▶ **Dataset entries**:
——————
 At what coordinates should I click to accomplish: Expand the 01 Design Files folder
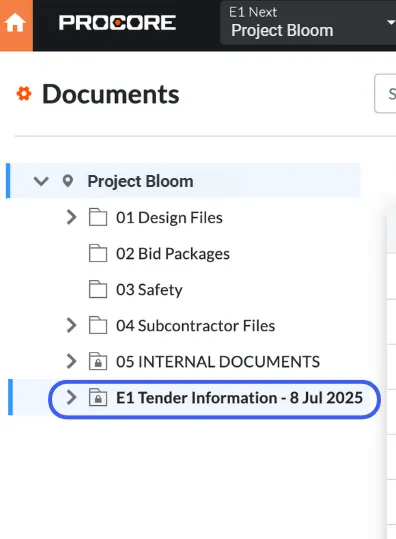(71, 217)
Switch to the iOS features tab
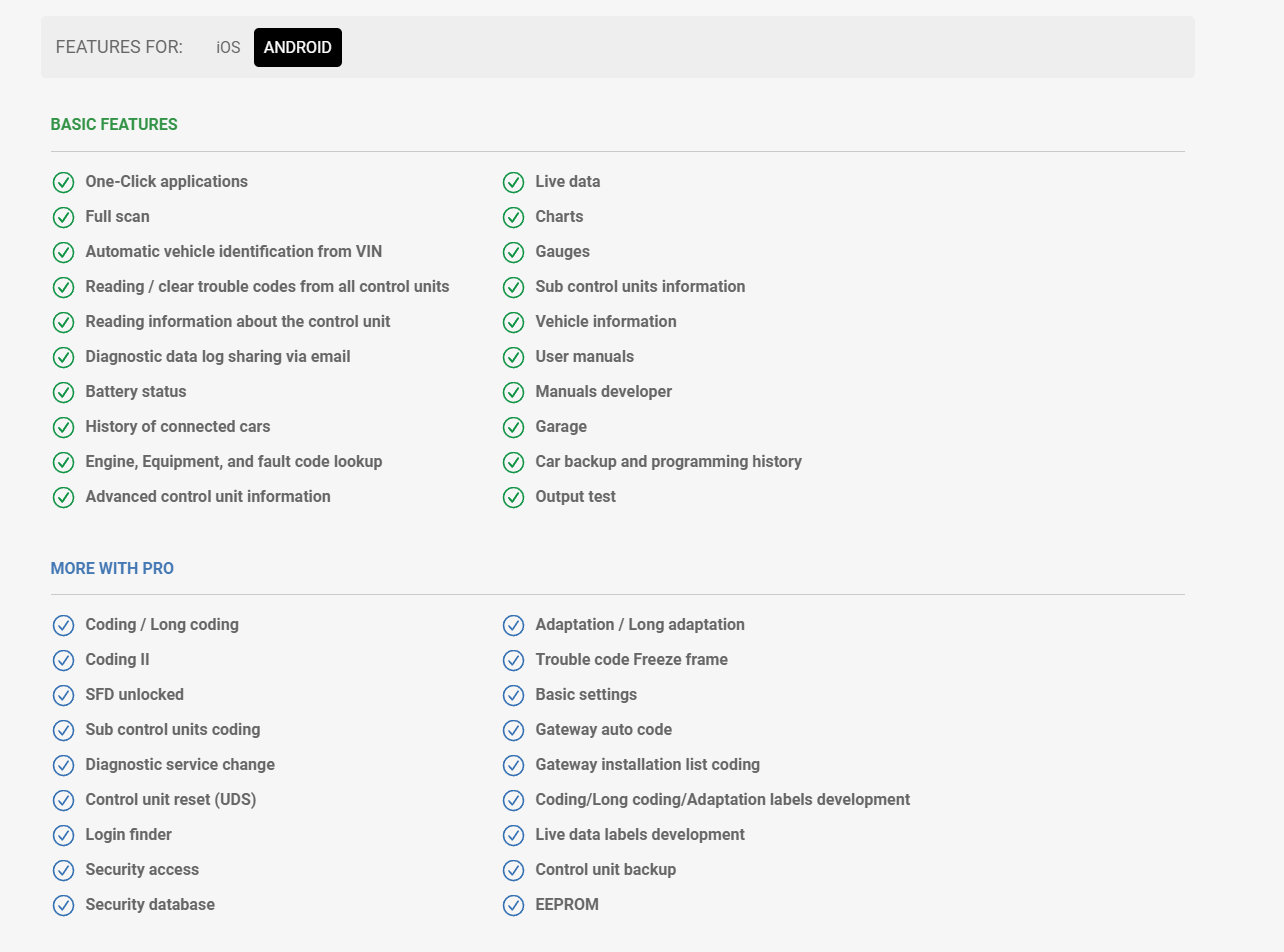The image size is (1284, 952). coord(228,48)
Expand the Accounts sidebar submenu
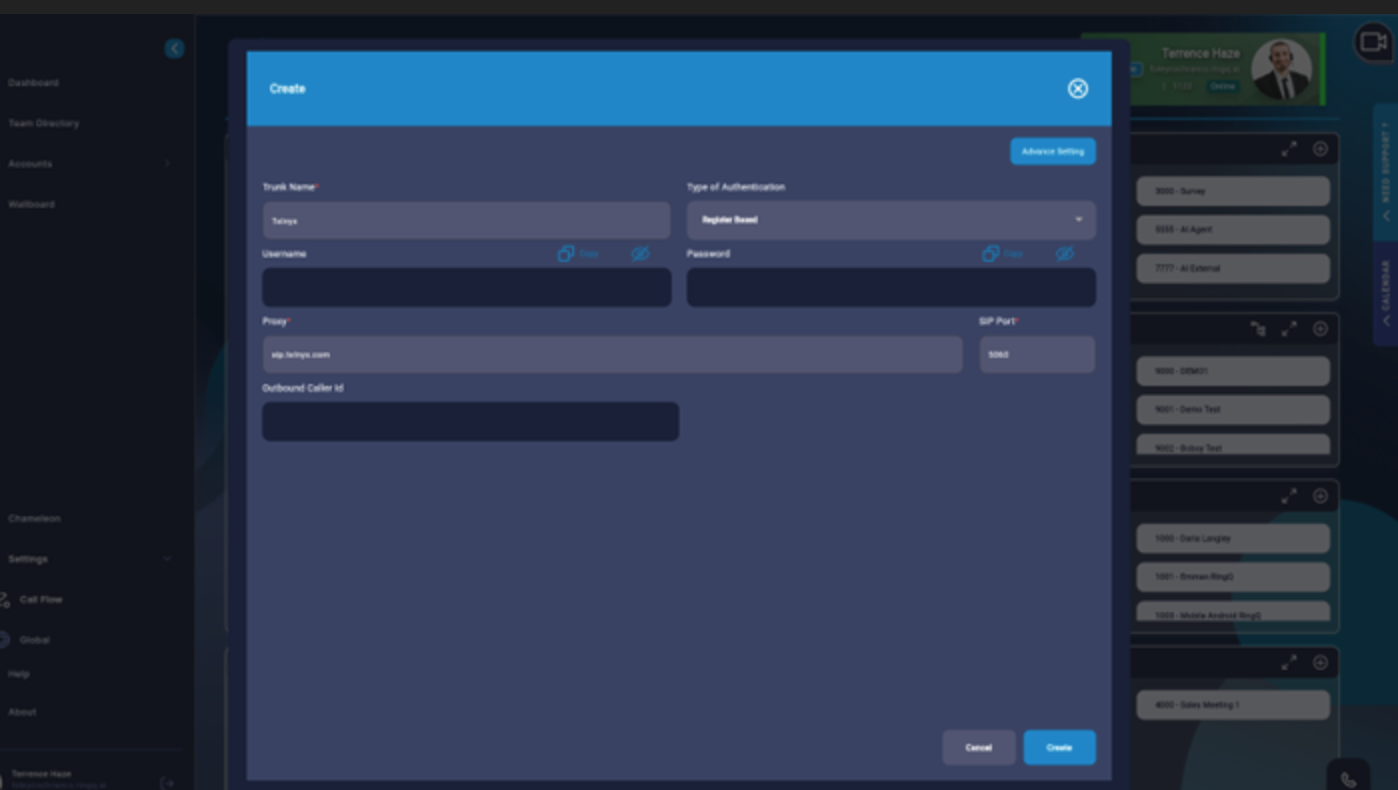 (x=167, y=164)
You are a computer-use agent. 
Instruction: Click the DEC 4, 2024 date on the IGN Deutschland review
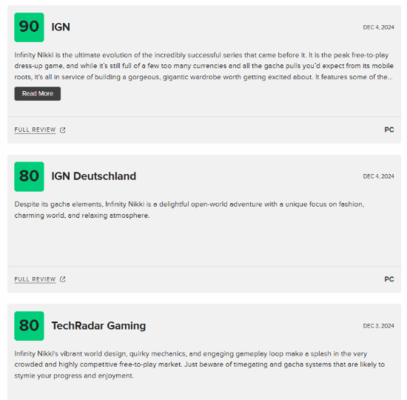pyautogui.click(x=378, y=176)
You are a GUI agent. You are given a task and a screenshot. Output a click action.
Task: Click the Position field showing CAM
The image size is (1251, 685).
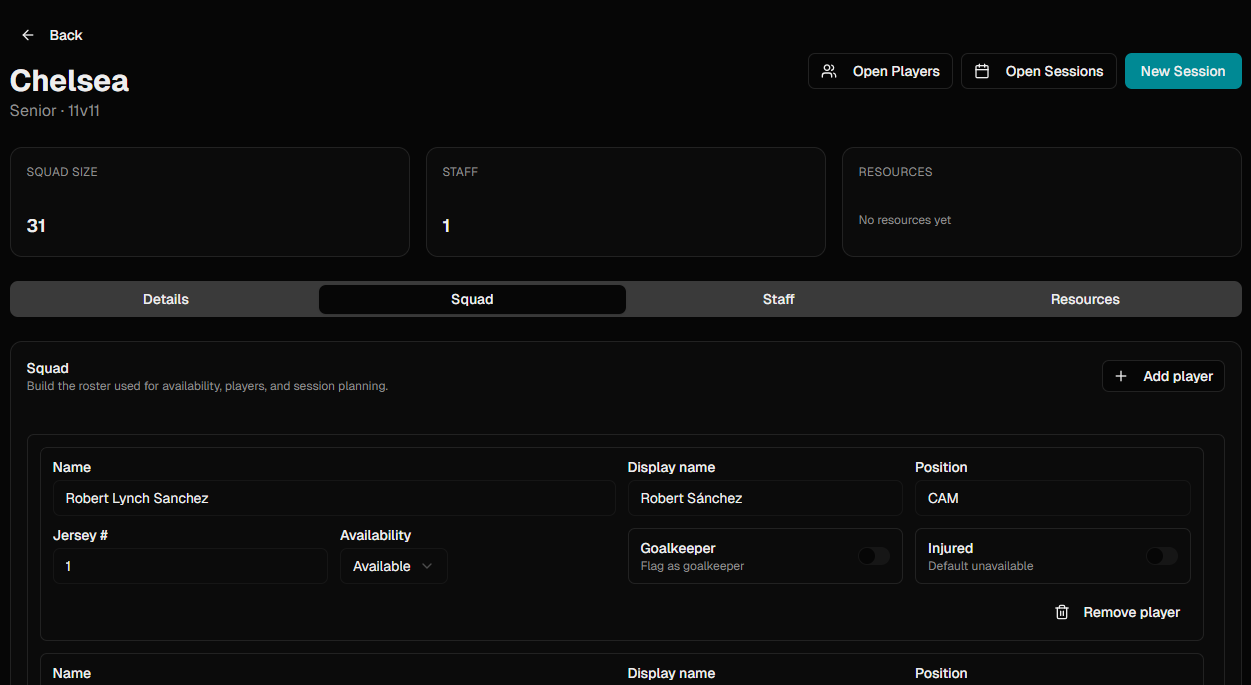pos(1052,498)

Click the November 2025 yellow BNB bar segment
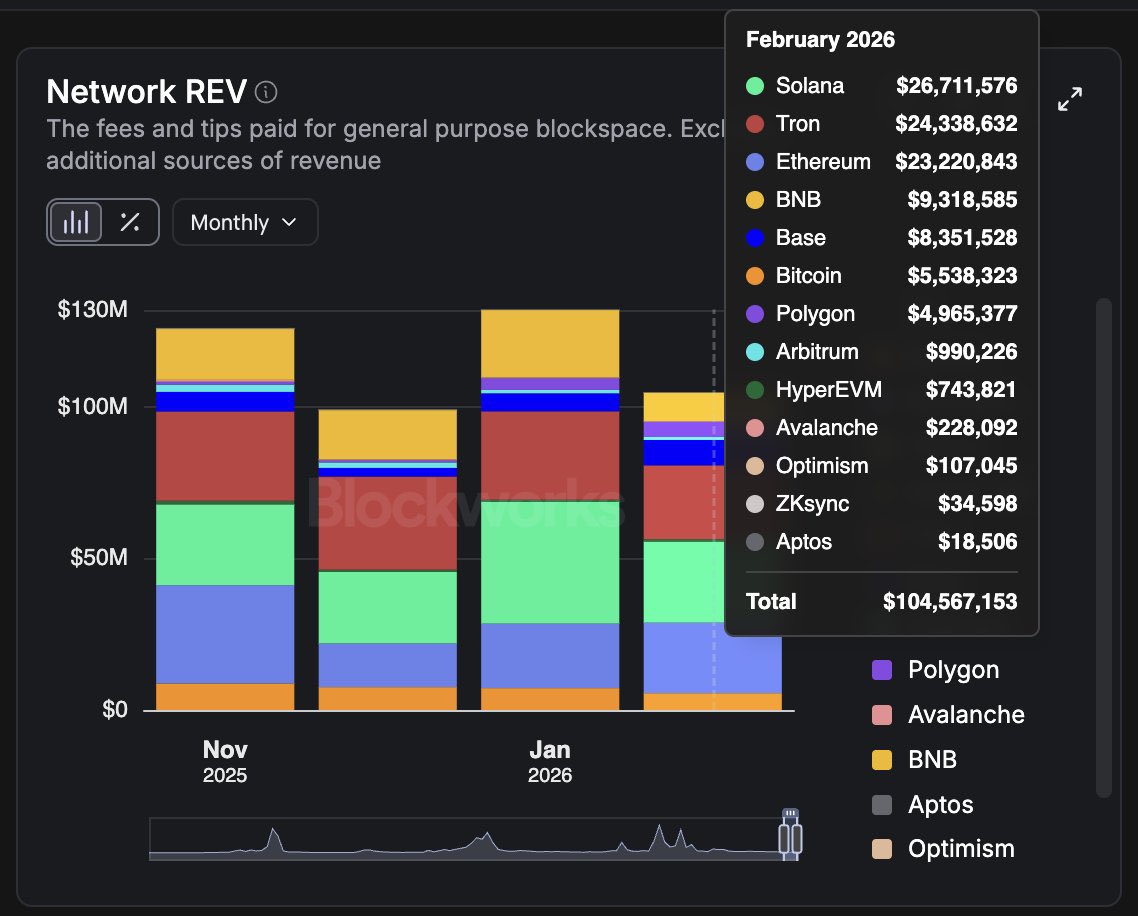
——————
▶ **Brief**: The reply must hold every line above exactly as written and none of the pictures.

▶ **Response below**:
 At what coordinates should I click to accomplish: Expand the 01 Design Files folder
(71, 217)
Switch to the iOS features tab
The image size is (1284, 952). coord(228,48)
Expand the Accounts sidebar submenu
 (x=167, y=164)
You are a computer-use agent. 
Instruction: Click the DEC 4, 2024 date on the IGN Deutschland review
pyautogui.click(x=378, y=176)
You are a GUI agent. You are given a task and a screenshot. Output a click action.
Task: Click the Position field showing CAM
The image size is (1251, 685).
pos(1052,498)

Click the November 2025 yellow BNB bar segment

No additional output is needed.